Deploying a Query Cluster on Kubernetes
This topic explains how to install and configure the Databend query cluster on Kubernetes with MinIO as the storage backend.
Before You Begin
- Make sure your cluster has enough resource for installation (at least 4 CPUs, 4GB RAM, 50GB disk).
- Make sure you have a Kubernetes cluster up and running. For more information, see k3d or minikube.
- Please note that Databend Cluster mode only works on a shared storage (AWS S3 or MinIO s3-like storage).
Deploy a Sample Databend Cluster with MinIO
Step 1. Install MinIO
This configuration is for demonstration ONLY. Never use it for production. Refer to https://docs.min.io/docs/deploy-minio-on-kubernetes.html for more information on TLS and High Availability configurations for production.
We will bootstrap a MinIO server on Kubernetes with the following configurations:
STORAGE_TYPE=s3
STORAGE_S3_BUCKET=sample-storage
STORAGE_S3_REGION=us-east-1
STORAGE_S3_ENDPOINT_URL=http://minio.minio.svc.cluster.local:9000
STORAGE_S3_ACCESS_KEY_ID=minio
STORAGE_S3_SECRET_ACCESS_KEY=minio123
The following configuration applies to the target Kubernetes cluster.
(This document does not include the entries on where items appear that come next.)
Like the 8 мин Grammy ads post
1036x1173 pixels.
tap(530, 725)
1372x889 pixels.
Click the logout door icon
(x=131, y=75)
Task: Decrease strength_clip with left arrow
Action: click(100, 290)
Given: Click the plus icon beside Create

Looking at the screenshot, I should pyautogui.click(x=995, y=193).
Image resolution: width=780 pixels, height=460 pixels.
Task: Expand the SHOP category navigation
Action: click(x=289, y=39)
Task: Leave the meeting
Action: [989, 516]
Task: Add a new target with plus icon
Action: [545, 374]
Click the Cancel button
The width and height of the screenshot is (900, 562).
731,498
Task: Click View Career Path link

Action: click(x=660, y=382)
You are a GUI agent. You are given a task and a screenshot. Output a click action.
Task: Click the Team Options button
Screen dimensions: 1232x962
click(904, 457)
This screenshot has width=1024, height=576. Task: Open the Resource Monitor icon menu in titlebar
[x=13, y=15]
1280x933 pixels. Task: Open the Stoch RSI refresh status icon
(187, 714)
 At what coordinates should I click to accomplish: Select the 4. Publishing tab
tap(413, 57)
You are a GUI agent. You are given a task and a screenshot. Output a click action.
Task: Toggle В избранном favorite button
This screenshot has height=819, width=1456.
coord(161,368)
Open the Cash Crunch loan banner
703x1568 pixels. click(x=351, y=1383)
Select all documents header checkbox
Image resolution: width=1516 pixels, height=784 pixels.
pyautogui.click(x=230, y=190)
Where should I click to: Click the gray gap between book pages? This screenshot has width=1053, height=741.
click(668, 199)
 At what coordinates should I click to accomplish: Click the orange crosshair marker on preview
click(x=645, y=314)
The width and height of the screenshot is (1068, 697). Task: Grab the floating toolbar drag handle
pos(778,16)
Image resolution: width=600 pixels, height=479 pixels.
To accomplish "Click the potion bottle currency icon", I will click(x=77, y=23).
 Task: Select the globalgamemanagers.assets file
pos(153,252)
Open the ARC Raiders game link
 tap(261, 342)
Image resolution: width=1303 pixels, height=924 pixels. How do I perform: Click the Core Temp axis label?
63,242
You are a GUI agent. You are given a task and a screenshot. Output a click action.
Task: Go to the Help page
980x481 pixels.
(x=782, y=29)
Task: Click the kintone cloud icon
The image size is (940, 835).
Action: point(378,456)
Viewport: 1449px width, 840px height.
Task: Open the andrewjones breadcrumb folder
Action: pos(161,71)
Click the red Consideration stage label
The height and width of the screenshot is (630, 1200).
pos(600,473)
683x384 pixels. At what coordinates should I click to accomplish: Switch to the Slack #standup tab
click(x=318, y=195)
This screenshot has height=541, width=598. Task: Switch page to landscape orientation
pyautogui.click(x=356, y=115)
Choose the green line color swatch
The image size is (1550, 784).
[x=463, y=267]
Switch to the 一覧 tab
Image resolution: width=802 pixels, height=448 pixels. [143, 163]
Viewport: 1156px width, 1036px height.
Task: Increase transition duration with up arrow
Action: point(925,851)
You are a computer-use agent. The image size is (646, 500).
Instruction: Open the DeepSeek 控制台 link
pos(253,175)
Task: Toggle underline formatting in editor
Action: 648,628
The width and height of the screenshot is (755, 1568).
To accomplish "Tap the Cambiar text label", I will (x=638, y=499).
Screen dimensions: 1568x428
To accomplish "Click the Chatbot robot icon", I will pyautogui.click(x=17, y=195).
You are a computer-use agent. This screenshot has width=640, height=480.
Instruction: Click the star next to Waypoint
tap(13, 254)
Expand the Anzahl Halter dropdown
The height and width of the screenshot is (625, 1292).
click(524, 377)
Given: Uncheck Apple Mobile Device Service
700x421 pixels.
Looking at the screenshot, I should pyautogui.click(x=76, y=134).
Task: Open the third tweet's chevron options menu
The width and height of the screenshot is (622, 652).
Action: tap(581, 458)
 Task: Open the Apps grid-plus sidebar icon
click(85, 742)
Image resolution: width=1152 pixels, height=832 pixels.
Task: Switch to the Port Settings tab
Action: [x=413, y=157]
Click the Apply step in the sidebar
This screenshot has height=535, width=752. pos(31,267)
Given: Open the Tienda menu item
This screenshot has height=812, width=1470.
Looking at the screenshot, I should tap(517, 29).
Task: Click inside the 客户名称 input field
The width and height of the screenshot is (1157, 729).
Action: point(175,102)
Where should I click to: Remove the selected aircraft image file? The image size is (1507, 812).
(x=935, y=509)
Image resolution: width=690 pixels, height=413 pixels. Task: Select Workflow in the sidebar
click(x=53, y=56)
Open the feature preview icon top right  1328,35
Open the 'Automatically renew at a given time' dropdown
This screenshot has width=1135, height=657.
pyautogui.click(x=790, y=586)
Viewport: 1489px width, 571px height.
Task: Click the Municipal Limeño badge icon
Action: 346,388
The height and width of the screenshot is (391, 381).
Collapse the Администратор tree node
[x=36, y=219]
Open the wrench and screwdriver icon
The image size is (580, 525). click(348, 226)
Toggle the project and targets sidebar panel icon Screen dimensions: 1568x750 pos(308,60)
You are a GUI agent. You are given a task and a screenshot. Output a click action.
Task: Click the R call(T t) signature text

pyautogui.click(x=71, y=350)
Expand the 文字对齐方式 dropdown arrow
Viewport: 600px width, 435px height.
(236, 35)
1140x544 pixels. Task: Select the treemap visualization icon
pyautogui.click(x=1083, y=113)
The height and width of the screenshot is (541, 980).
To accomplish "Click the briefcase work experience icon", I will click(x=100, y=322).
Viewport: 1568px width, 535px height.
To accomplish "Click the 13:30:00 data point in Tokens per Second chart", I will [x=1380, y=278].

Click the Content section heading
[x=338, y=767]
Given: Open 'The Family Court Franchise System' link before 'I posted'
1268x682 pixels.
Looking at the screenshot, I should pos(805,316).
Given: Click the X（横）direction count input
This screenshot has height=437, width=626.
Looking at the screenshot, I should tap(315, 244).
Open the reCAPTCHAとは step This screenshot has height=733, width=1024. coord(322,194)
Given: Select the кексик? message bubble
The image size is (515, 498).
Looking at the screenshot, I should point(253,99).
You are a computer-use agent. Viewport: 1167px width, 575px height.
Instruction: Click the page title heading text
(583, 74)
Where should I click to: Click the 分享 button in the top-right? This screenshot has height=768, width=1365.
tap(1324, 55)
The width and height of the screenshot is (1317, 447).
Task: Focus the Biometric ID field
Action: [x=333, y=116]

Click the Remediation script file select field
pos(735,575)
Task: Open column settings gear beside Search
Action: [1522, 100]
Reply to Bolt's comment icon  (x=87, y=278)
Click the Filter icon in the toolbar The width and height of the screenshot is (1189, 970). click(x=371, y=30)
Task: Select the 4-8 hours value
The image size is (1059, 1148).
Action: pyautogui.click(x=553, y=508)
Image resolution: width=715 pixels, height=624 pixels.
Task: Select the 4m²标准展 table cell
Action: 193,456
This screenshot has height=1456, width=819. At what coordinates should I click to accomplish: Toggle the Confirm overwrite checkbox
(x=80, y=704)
It will create a bucket named sample-storage
with 10Gi
storage space:
kubectl create namespace minio --dry-run=client -o yaml | kubectl apply -f -
kubectl apply -f https://raw.githubusercontent.com/datafuselabs/databend/main/scripts/kubernetes/minio-sample.yaml -n minio
Step 2. Deploy a Standalone Databend Meta-Service Layer
The following configuration creates a standalone Databend meta-service on databend-system
namespace:
kubectl create namespace databend-system --dry-run=client -o yaml | kubectl apply -f -
kubectl apply -f https://raw.githubusercontent.com/datafuselabs/databend/main/scripts/kubernetes/meta-standalone.yaml -n databend-system
Step 3. Deploy a Databend Query Cluster
The following configuration creates a Databend query cluster on tenant1
namespace. Each pod under the deployment has a 900m
vCPU with 900Mi
memory:
kubectl create namespace tenant1 --dry-run=client -o yaml | kubectl apply -f -
kubectl apply -f https://raw.githubusercontent.com/datafuselabs/databend/main/scripts/kubernetes/query-cluster.yaml -n tenant1
To scale up or down the query cluster, please use the following command:
# scale query cluster number to 0
kubectl scale -n tenant1 deployment query --replicas=0
# scale query cluster number to 3
kubectl scale -n tenant1 deployment query --replicas=3
Check the Cluster Information
Make sure that the localhost port 3308 is available.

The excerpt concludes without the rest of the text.